Моя революция. События 1917 года глазами русского офицера, художника, студентки, писателя, историка, сельской учительницы, служащего пароходства, революционера
Шрифт:
<…>
22 декабря (9 декабря). Суббота. Еще валяясь в постели, прочел в «Нашем веке» [158] очень грозные для нас, «буржуев», да и не только для нас, сообщения. 1) В Кронштадте вводится общая (для мужчин с 18 до 50 лет) охранная повинность. 2) Народный комиссариат по просвещению собирается раскассировать старшие классы гимназий, а учительский персонал отправить в деревню! Возможно, что эти слухи ложны и являются провокацией кадетов, но не исключена возможность, что нечто подобное намечается и в самом деле… <…>
158
Под этим названием после октября 1917 г. выходила газета «Речь».
<23 декабря (10 декабря) – 27 декабря (14 декабря)>
28 декабря (15 декабря). Пятница. В «Известиях» декрет о национализации частных банков и о ревизии сейфов.
<29 декабря (16 декабря)>
30 декабря (17 декабря). <…> Странное у меня сегодня получилось впечатление от улицы. Уже празднование 1-го Мая было бледным отголоском торжественного погребения «жертв революции»; совершенно же тусклым вышло нынешнее мирное торжество [159] . Впрочем, я сужу только по тому, что часов в 11 утра я видел из окна: колонны рабочих и солдат, направлявшиеся со знаменами и с песнями к Марсову полю, и просто улицы на протяжении от Морской до Потемкинской и оттуда – до дому. Но и этого достаточно, чтоб познать сегодняшнюю «физиономию города»: насупленную, угрюмую, без тени чего-либо радостного. То же констатировал и Стип, чуткости которого я очень доверяю. Мне представилось все точно притаившимся, точно готовящимся к близкой расплате. Но какой? С какой стороны? Или это затаилась паника перед надвигающимся голодом или перед зреющей «контрреволюцией»? Так ли, однако, верят в нее те, которые больше всех о ней кричат и всех пугают?
159
В ходе первого этапа мирных переговоров в декабре 1917 г. Германия и ее союзники приняли советские предложения о мире.

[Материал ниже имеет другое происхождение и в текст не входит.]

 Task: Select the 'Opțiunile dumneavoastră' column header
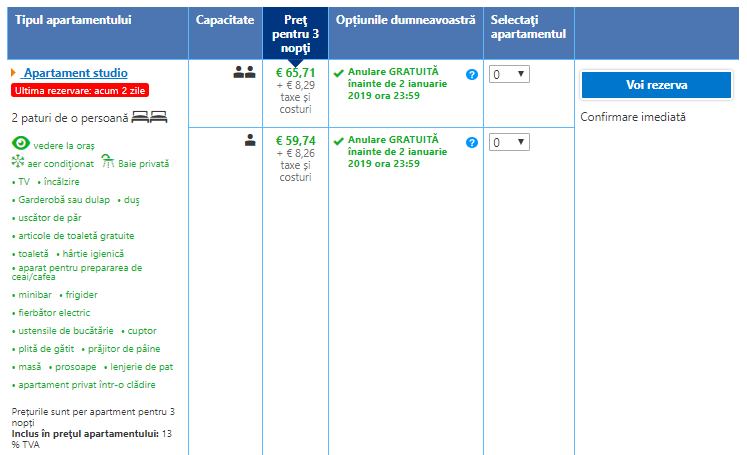click(x=405, y=20)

Или тут действует ощущение запоздалости мира, который уже не может спасти страну от полного оскудения, и одновременно это были бы плоды травли правых «воинствующих» элементов, которые взвалят теперь всю вину на пролетариат и на большевиков – с больной головы на здоровую, вернее, на полубольную.

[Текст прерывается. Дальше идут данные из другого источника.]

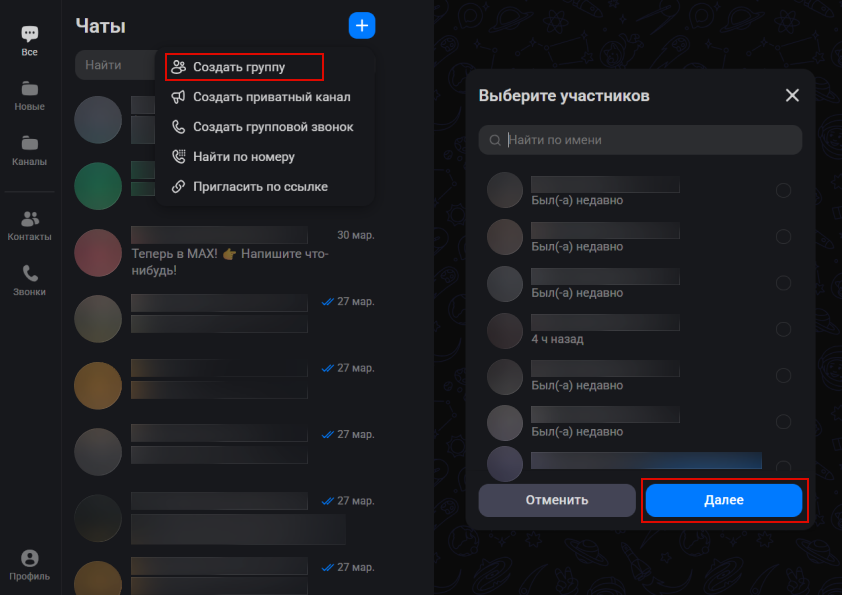Open the Все chats filter in sidebar

[29, 38]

Рабочие несли знамена с надписями: «Красный террор саботажникам». <…> Характерно и то, что на улицах было вообще меньше народу, нежели обыкновенно, и это особенно бросалось в глаза благодаря отсутствию трамваев и крайне редким извозчикам и автомобилям. Невский имел такой вид, какой у него бывает очень рано утром…Я встречал только одних солдат и баб. Многие бредут с узлами. Сравнительно с другими днями – мало матросов. Значительный митинг собрался у Александровской колонны, небольшая кучка стояла и у Летнего сада, но это не может идти ни в какое сравнение с тем, что было в марте и в июне. Устали? Надоело? Или это как-никак ощущение, что главное дело сделано, война кончилась, а теперь хотя бы царь или немец? <…> И сам я не ощущаю радости от мира, на сей раз как будто несомненного.
<…>
Сегодня годовщина убийства Распутина. Господи, сколько воды утекло, сколько тревог! И сколько пророчеств старца уже сбылось…

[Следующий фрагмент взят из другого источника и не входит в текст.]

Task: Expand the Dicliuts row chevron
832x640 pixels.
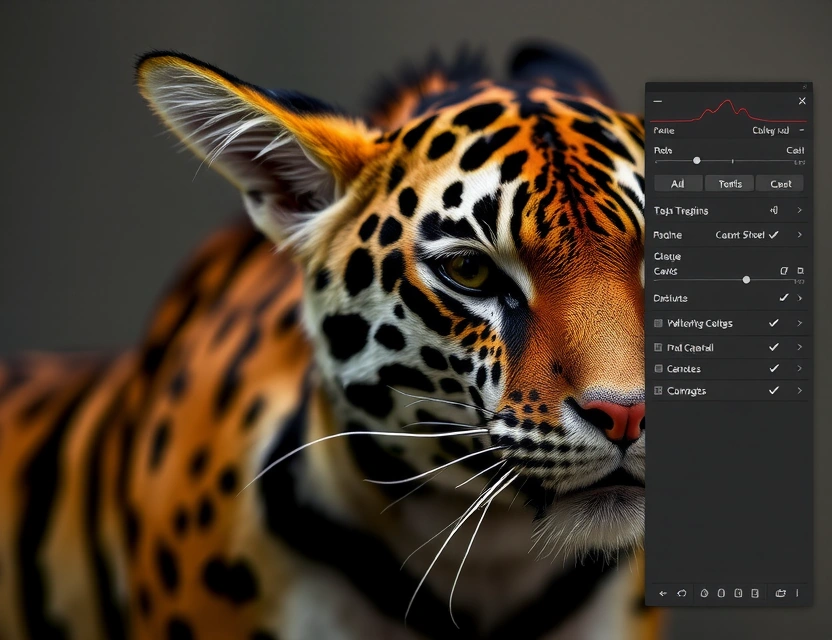Action: tap(799, 298)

<31 декабря (18 декабря) – 1 января (19 декабря)>
2 января (20 декабря). Среда. Уже за ряд дней намечалось понижение настроения в прессе. Сегодня это выразилось в более определенной форме: в отчаянии от исхода мирных переговоров. В «Известиях» передовица – «Маски сорваны»; в «Новой жизни» – «Неудача мирных переговоров»; в «Речи» – ликующее злорадство; в «Дне» – «Лживая игра»; в вечерних – и того хуже. Наш швейцар, когда мы уходили, с прискорбным видом сообщил: «Придется снова идти в окопы сидеть». Однако мне кажется, тут что-то иное. Начать с того, что из доклада Каменева не видно неудачи, а показан лишь риск неудачи, если немцы не отменят своего решения на вывод войск из оккупированных областей под предлогом, что они самоопределились и от России отпали (советская же точка зрения – что можно считаться с народным возглавлением этих стран только по снятии с них военной опеки). Неожиданным является потрясание мечом Троцкого. Или это только прием для нажима на германское правительство? Однако разве можно теперь заставить принять картонный меч за стальной? Или это действительно отчаяние? <…>
<3 января (21 декабря) – 5 января (23 декабря)>
6 января (24 декабря). Воскресенье. Елка при ленинском правлении сошла удачнее, чем можно было ожидать. Правда, настоящей лесной елки мы не достали (продажу елок подвергли каким-то таксам, вследствие чего они сразу исчезли с рынка), зато за четыре рубля с половиной мы купили в цветочном магазине взрощенную в горшке елочку, имеющую не более 50 сантиметров высоты (повесить на нее что-либо оказалось невозможным), водрузили ее в хрустальную вазу, обложили самый горшок орехами и яблоками, а вместо свечей на ней горели по сторонам ее два серебряных канделябра. Вышло довольно эффектно.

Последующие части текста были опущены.